Re: Slide ringing table

Posted: Wed Jan 23, 2019 2:15 pm
by rnabholz
MicroBob wrote:Hi Kurt,
your design is very nice especially as it is based upon widely availabe components.

Bob
Kurt's was the inspiration for mine.
Slide Ringing Table Finished 45.jpg
Slide Ringing Table Finished 45.jpg (90.48 KiB) Viewed 6270 times
RingingTableWork.jpg
RingingTableWork.jpg (145.39 KiB) Viewed 6270 times

Re: Slide ringing table

Posted: Wed Jan 23, 2019 3:51 pm
by MicroBob
Hi Rod,
it is interesting how similar our three designs are.
What I like obout the heavy wheel of my ringing table is the mass that lets it turn for a moment though the big bearings soon slow it down.
A motorized table with a gear or stepper motor would be nice.

I made the aluminium disk on top of the bearing on the lathe and grooved some concentric rings in the surface. The position of the cover slip is a bit difficult to see, I hope to improve this by filling the grooves with black paint.

Bob

Re: Slide ringing table

Posted: Wed Jan 23, 2019 7:25 pm
by rnabholz
Hi Bob,

I guess form follows function. As I mentioned, I followed Kurt's lead, and it works very well.

I agree that some extra mass in the table is a definite advantage.

The VCR head works very, very well for this purpose. Mine will spin for just shy of 2 minutes before stopping completely, and over a minute at a speed useful for ringing, well within acceptable range.

Your lathe work guide puts my paper and pencil solution to shame, very nice looking.

Happy Ringing.

Re: Slide ringing table

Posted: Mon Jan 28, 2019 10:36 pm
by billbillt
As luck would have it, here is an antique Bausch & Lomb slide ringing table on Ebay..

https://www.ebay.com/itm/Antique-Micros ... rk:36:pf:0


BillT

Re: Slide ringing table

Posted: Tue Jan 29, 2019 12:06 am
by einman
I was put off by Brunel's shipping cost to the US. Twice the cost of the table.

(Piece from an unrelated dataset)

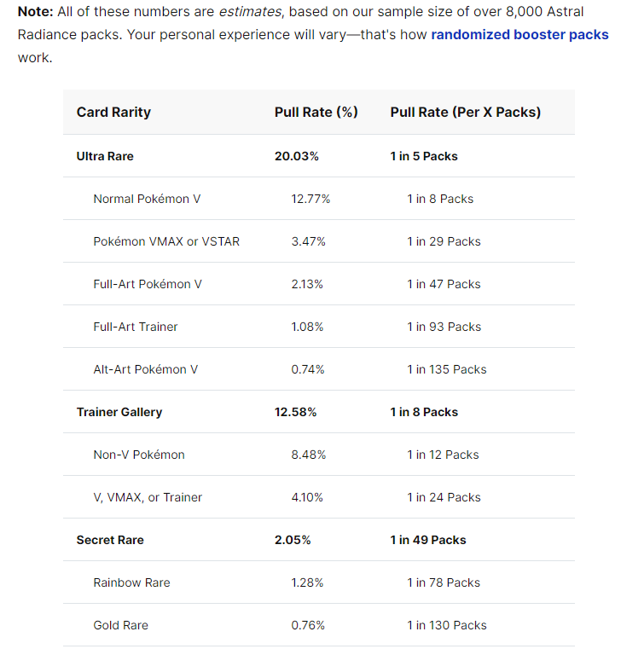Click the Alt-Art Pokémon V label
The image size is (621, 649).
click(x=146, y=369)
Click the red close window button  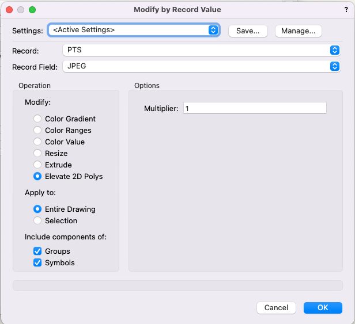coord(9,10)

Bioquip sells one I had put on my list for purchase although not as nice as some of these.

Re: Slide ringing table

Posted: Tue Jan 29, 2019 8:34 pm
by MichaelG.

Re: Slide ringing table

Posted: Tue Jan 29, 2019 8:44 pm
by billbillt
MichaelG. wrote:For a touch of class ... have a look here:
http://www.microscope-antiques.com/griffithclub.html

MichaelG.
Yes.. I agree that is VERY CLASSY....

BillT

Re: Slide ringing table

Posted: Tue Jan 29, 2019 9:06 pm
by photomicro
In 2006, following an idea sent in to him, Ernie Ives, who made thousands of wood sections (and other slides) over many years, made very successful ringing tables out of obsolete hard drives from computers. He wrote about this, at length, with full practical details in the column he wrote in 'Balsam Post' the quarterly publication of the Postal Microscopical Society. His column was entitled 'Mounting' and covered all aspects of practical microscopy. He first started this column in 1994, up until his death in 2014, completing 73 of them.

There are many microscopists in the UK, and no doubt further afield, as Ernie had many Marquetry friends in the US, who still use these to good effect.

Mike

Re: Slide ringing table

Posted: Tue Jan 29, 2019 9:40 pm
by Hobbyst46
photomicro wrote:... made very successful ringing tables out of obsolete hard drives from computers. He wrote about this, at length, with full practical details in the column he wrote in 'Balsam Post' the quarterly publication of the Postal Microscopical Society.
Mike, is that description available? the hard drive wheel per se is not very massive so has very weak inertia.